Marcus Priest, writing for The Australian Financial Review, reported on May 2 that a recent survey of 12 market analysts found the average forecast for the European price of carbon in 2015-16 was around $9.20 a tonne.
"Australia can and should use low international carbon prices as an opportunity to have stronger targets and to help build global ambition to address accelerating climate change impacts," said Mr Connor.
The Climate Institute assert that both major political parties have committed to reducing Australian carbon emissions by up to 25 per cent on 2000 levels by 2020, dependent on global actions.
It comments that whoever is in government in 2014 will need to indicate its final targets for 2020.
As well as this, the Climate Change Institute noted that its analysis, along with analysis from other international experts, indicates that with current international commitments and actions, Australia's minimum emissions reduction target should be up to 15 per cent by 2020.

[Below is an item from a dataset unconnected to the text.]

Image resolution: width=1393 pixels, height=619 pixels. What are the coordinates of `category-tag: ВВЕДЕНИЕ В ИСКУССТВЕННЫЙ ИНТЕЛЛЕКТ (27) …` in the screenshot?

Mr Connor also commented that fostering greater global ambition when it comes to combating carbon emissions makes good economic sense, as extreme weather events are already costing the nation billions of dollars.
He notes that while this revision does have an impact on revenue, so do the extreme weather shocks which require an increasing amount of expenditure.
"Some forecasts suggest high prices are more likely and others suggest lower, the core is issue is that lower prices offer an opportunity for Australia to meet strong emission targets at lower cost," Mr Connor said.